Exercise description: Render every line of the material below as a two-column Markdown table, with a row number under Row and the line under Line. Leave out blank lines.

┄┄┄┄┄┄┄┄┄┄

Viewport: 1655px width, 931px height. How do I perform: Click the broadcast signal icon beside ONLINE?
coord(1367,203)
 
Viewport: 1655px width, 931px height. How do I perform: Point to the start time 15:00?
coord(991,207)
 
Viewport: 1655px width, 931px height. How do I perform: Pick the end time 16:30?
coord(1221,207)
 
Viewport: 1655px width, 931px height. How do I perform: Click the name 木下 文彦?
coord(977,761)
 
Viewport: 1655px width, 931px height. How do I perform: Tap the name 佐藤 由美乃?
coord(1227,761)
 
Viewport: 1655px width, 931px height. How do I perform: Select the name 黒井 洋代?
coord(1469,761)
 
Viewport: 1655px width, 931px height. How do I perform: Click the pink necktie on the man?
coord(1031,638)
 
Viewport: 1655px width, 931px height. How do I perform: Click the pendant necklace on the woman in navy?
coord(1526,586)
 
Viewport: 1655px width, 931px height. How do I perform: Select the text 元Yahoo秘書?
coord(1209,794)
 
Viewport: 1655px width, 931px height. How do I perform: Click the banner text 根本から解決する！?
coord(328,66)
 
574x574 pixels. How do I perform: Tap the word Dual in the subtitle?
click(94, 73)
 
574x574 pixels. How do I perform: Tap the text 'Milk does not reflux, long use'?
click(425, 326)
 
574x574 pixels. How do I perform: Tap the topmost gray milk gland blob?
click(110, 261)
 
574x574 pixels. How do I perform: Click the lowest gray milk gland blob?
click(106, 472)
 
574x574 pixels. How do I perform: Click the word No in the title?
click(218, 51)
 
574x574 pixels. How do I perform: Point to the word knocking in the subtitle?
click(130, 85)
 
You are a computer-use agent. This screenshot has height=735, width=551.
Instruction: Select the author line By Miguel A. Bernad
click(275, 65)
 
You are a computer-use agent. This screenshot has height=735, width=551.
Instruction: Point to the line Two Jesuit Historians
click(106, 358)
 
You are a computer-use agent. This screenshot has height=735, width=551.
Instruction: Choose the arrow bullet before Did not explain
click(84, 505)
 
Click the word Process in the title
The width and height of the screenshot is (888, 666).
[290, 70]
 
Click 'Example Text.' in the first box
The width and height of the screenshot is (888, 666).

┄┄┄┄┄┄┄┄┄┄

Solution for this problem:
| Row | Line |
|---|---|
| 1 | Viewport: 1655px width, 931px height. How do I perform: Click the broadcast signal icon beside ONLINE? |
| 2 | coord(1367,203) |
| 3 | Viewport: 1655px width, 931px height. How do I perform: Point to the start time 15:00? |
| 4 | coord(991,207) |
| 5 | Viewport: 1655px width, 931px height. How do I perform: Pick the end time 16:30? |
| 6 | coord(1221,207) |
| 7 | Viewport: 1655px width, 931px height. How do I perform: Click the name 木下 文彦? |
| 8 | coord(977,761) |
| 9 | Viewport: 1655px width, 931px height. How do I perform: Tap the name 佐藤 由美乃? |
| 10 | coord(1227,761) |
| 11 | Viewport: 1655px width, 931px height. How do I perform: Select the name 黒井 洋代? |
| 12 | coord(1469,761) |
| 13 | Viewport: 1655px width, 931px height. How do I perform: Click the pink necktie on the man? |
| 14 | coord(1031,638) |
| 15 | Viewport: 1655px width, 931px height. How do I perform: Click the pendant necklace on the woman in navy? |
| 16 | coord(1526,586) |
| 17 | Viewport: 1655px width, 931px height. How do I perform: Select the text 元Yahoo秘書? |
| 18 | coord(1209,794) |
| 19 | Viewport: 1655px width, 931px height. How do I perform: Click the banner text 根本から解決する！? |
| 20 | coord(328,66) |
| 21 | 574x574 pixels. How do I perform: Tap the word Dual in the subtitle? |
| 22 | click(94, 73) |
| 23 | 574x574 pixels. How do I perform: Tap the text 'Milk does not reflux, long use'? |
| 24 | click(425, 326) |
| 25 | 574x574 pixels. How do I perform: Tap the topmost gray milk gland blob? |
| 26 | click(110, 261) |
| 27 | 574x574 pixels. How do I perform: Click the lowest gray milk gland blob? |
| 28 | click(106, 472) |
| 29 | 574x574 pixels. How do I perform: Click the word No in the title? |
| 30 | click(218, 51) |
| 31 | 574x574 pixels. How do I perform: Point to the word knocking in the subtitle? |
| 32 | click(130, 85) |
| 33 | You are a computer-use agent. This screenshot has height=735, width=551. |
| 34 | Instruction: Select the author line By Miguel A. Bernad |
| 35 | click(275, 65) |
| 36 | You are a computer-use agent. This screenshot has height=735, width=551. |
| 37 | Instruction: Point to the line Two Jesuit Historians |
| 38 | click(106, 358) |
| 39 | You are a computer-use agent. This screenshot has height=735, width=551. |
| 40 | Instruction: Choose the arrow bullet before Did not explain |
| 41 | click(84, 505) |
| 42 | Click the word Process in the title |
| 43 | The width and height of the screenshot is (888, 666). |
| 44 | [290, 70] |
| 45 | Click 'Example Text.' in the first box |
| 46 | The width and height of the screenshot is (888, 666). |